Spectral-admittance and certifcation theory of multiresonator quantum memories
Многорезонаторная квантовая память обычно анализируется с привязкой к конкретным частотным гребенкам, топологиям резонаторов или протоколам эхо. В данной работе предлагается новый фундаментальный подход: подобные системы строго формулируются как пассивные синтезаторы спектрального адмиттанса с контролируемым расширением каналов хранения. В режиме слабого возбуждения коэффициент мгновенного отражения представляет собой преобразование Кэли от положительно-вещественной собственной энергии, генерируемой степенями свободы резонаторов и вещества. Показано, что для идеального устройства без неконтролируемых потерь дефект записи однофотонного волнового пакета в точности равен спектральной мощности мгновенного отражения. В результате гарантированная (наихудшая) эффективность записи в непрерывной полосе сигналов строго определяется максимумом квадрата модуля коэффициента отражения, а для векторных портов — наибольшим сингулярным числом матрицы мгновенного рассеяния. Предложенный формализм приводит как к строгим теоремам о невозможности, так и к конструктивным сертификатам. Доказано, что конечная стационарная пассивная однопортовая реализация не может быть идеально безотражательной на ненулевом непрерывном интервале частот.
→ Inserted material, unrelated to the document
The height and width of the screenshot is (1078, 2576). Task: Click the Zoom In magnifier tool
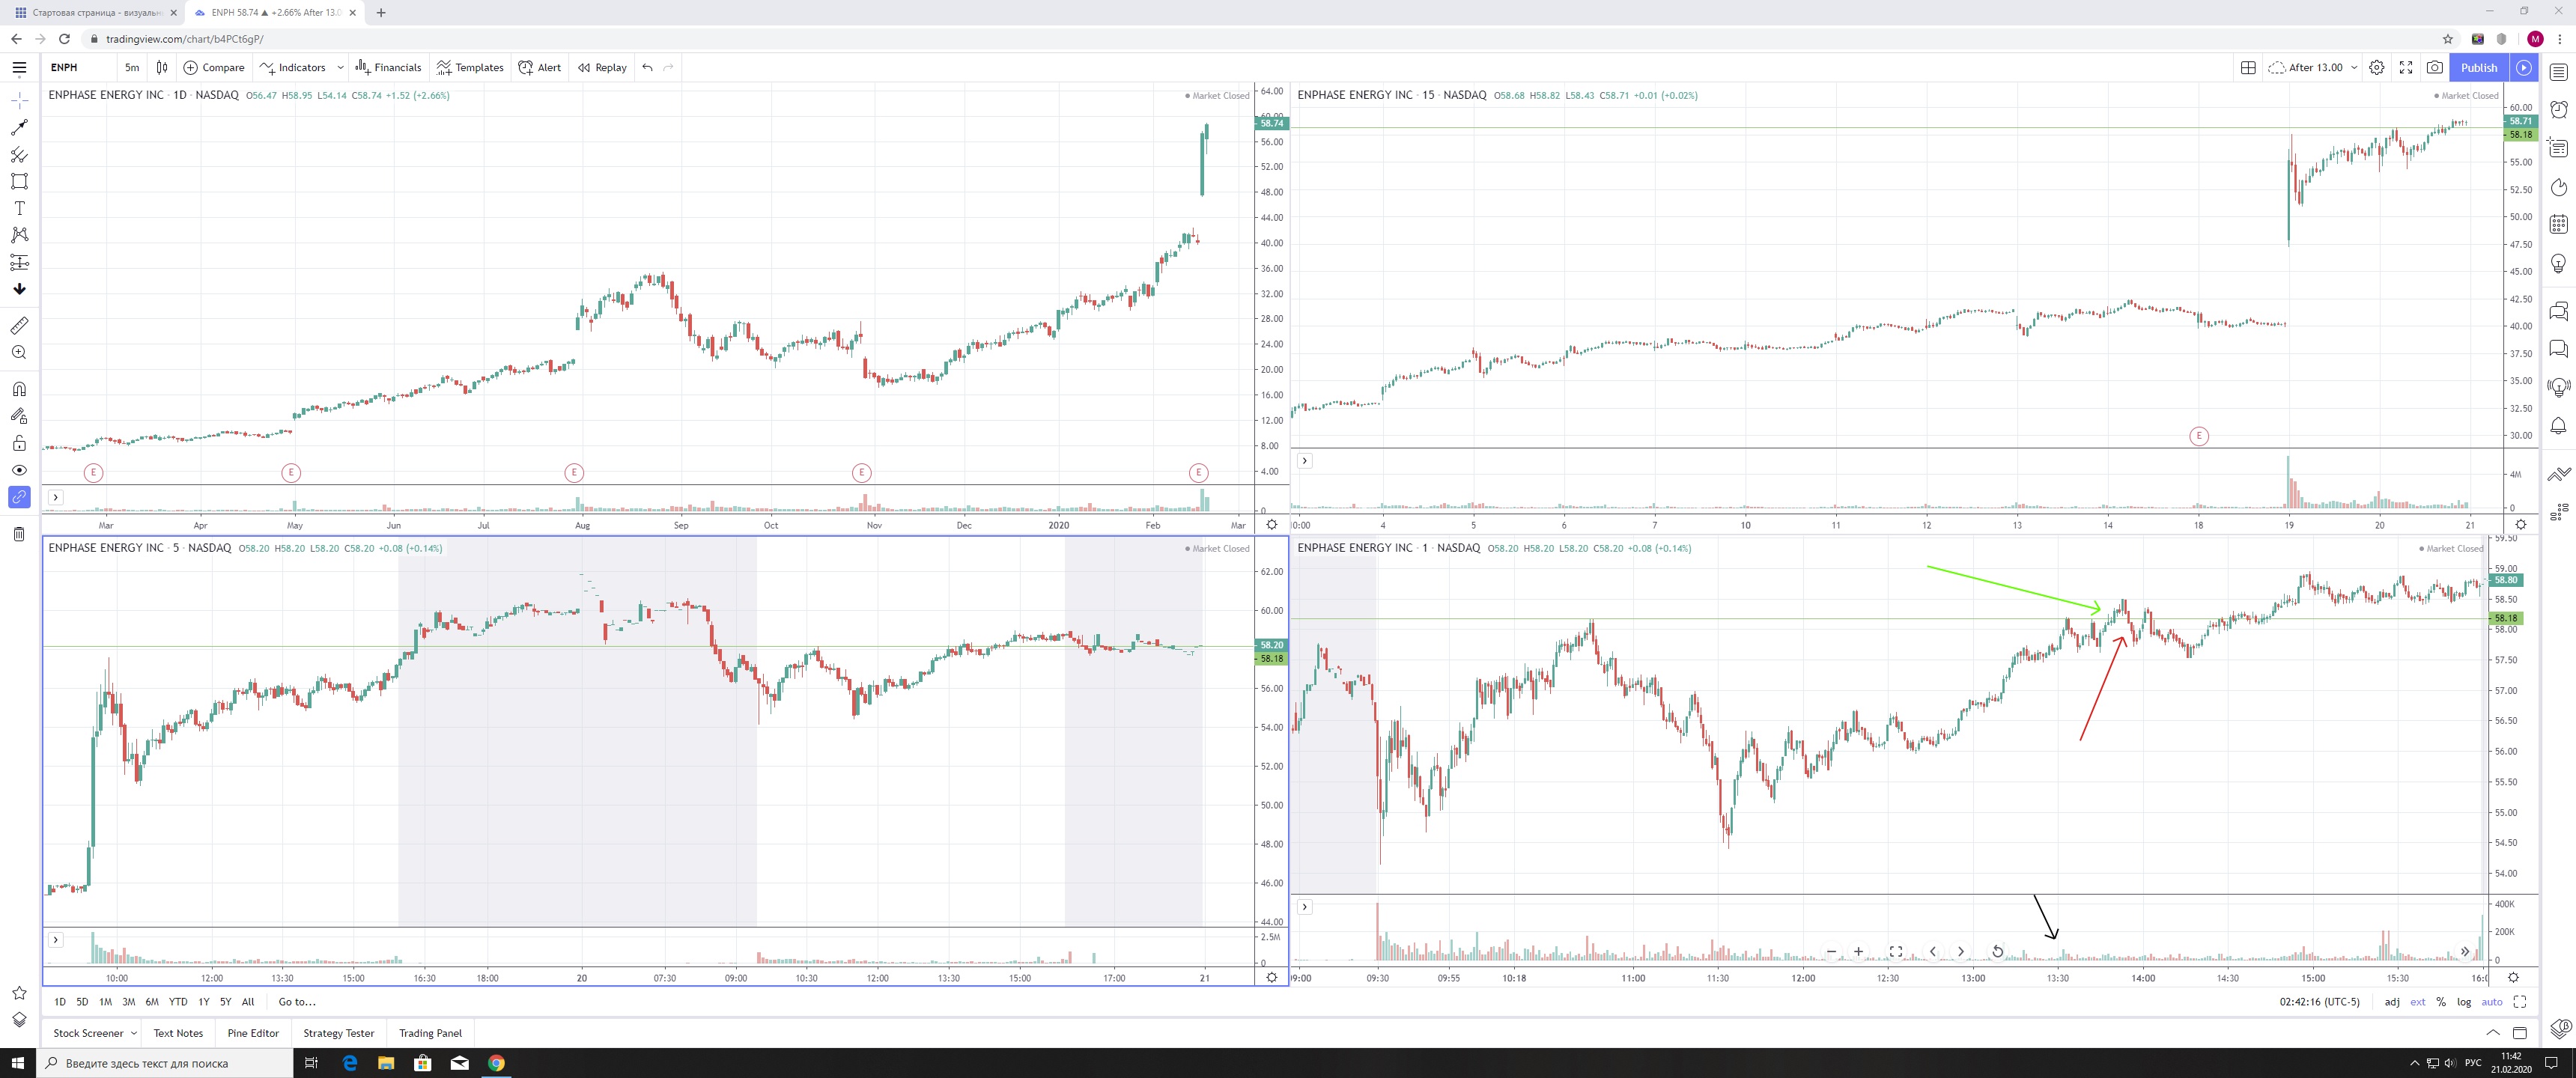[19, 352]
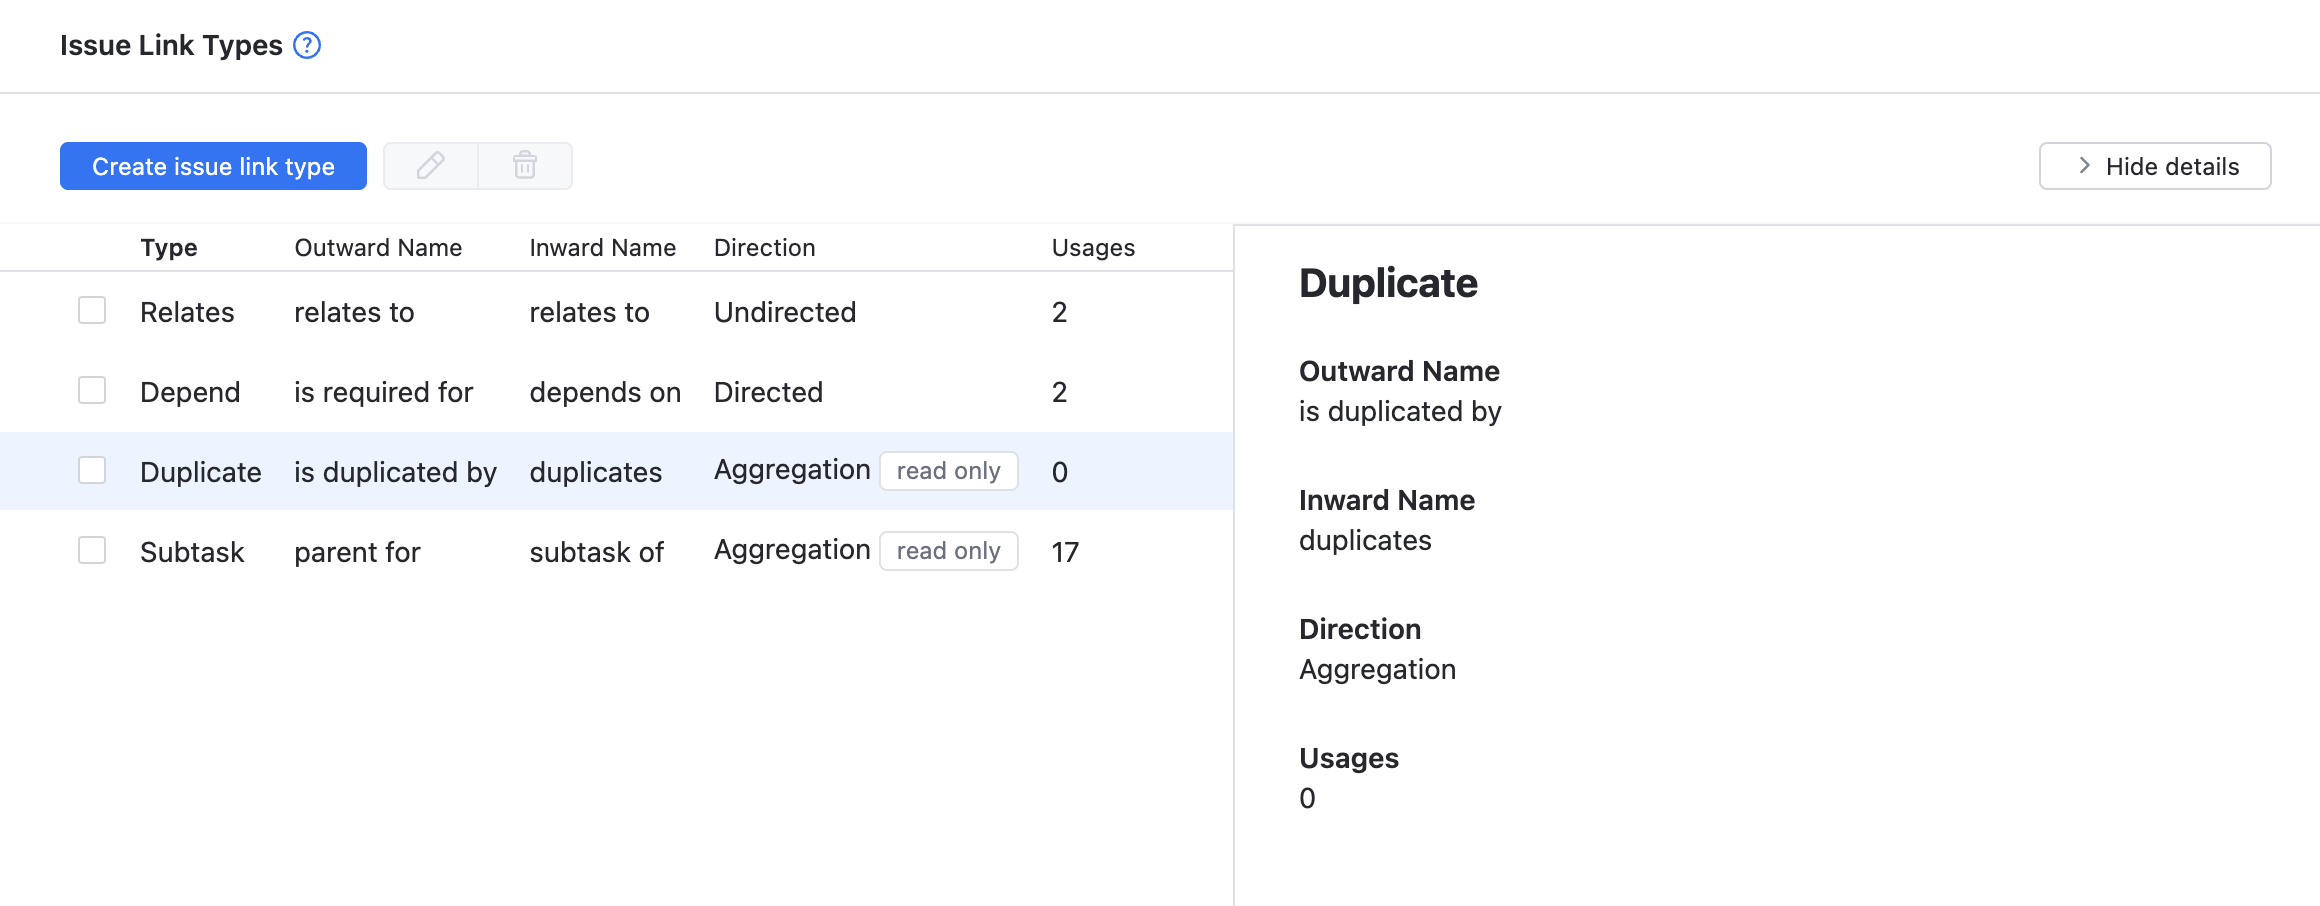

Классический закон площади Боде-Фано перенесен на квантовую память, устанавливая жесткий теоретический предел соотношения полосы пропускания и эффективности. В то же время показано, что пассивное минимаксное согласование является корректно поставленной задачей аппроксимации положительно-вещественными функциями. Разработан математический аппарат, превращающий кривую спектрального согласования в строгий операционный сертификат памяти, учитывающий ошибки измерений, ограничения комплексного отклика и квантовый шум. Численное моделирование подтверждает теорию: синтезирован пассивный дизайн на 11 внутренних мод с сертифицированной наихудшей эффективностью записи 99,51%. Дальнейшая минимаксная оптимизация улучшает этот показатель до 99,58%, математически доказывая корне-экспоненциальную скорость сходимости (скорость Гончара-Рахманова-Шталя) к абсолютному теоретическому пределу Боде-Фано. В завершение предлагается схема построения физического устройства и метод робастного синтеза, устойчивый к технологическим погрешностям изготовления на уровне +-1%
Multi-resonator quantum memory is typically analyzed with reference to specific frequency combs, resonator topologies, or echo protocols. In this work, a novel fundamental approach is proposed: such systems are strictly formulated as passive spectral admittance synthesizers with a controlled dilation of storage channels. In the weak excitation regime, the instantaneous reflection coefficient represents a Cayley transform of the positive-real self-energy generated by the resonator and matter degrees of freedom. It is shown that for an ideal device without uncontrolled losses, the writing defect of a single-photon wave packet is exactly equal to the spectral power of instantaneous reflection. As a result, the guaranteed (worst-case) write efficiency in a continuous signal band is strictly determined by the maximum of the squared modulus of the reflection coefficient, and for vector ports, by the largest singular value of the instantaneous scattering matrix. The proposed formalism leads to both rigorous no-go theorems and constructive certificates. It is proved that a finite, stationary, passive one-port realization cannot be perfectly reflectionless over a non-zero continuous frequency interval. The classical Bode-Fano area law is extended to quantum memory, establishing a strict theoretical limit on the bandwidth-efficiency trade-off. At the same time, it is shown that passive minimax matching is a well-posed problem of approximation by positive-real functions. A mathematical framework is developed that transforms the spectral matching curve into a rigorous operational memory certificate, accounting for measurement errors, complex response constraints, and quantum noise. Numerical simulations confirm the theory: a passive design with 11 internal modes is synthesized with a certified worst-case write efficiency of 99.51%. Further minimax optimization improves this metric to 99.58%, mathematically proving a root-exponential convergence rate (the Gonchar-Rakhmanov-Stahl rate) to the absolute theoretical Bode-Fano limit. In conclusion, a scheme for constructing a physical device and a robust synthesis method, resilient to technological fabrication tolerances at the +-1% level, are proposed.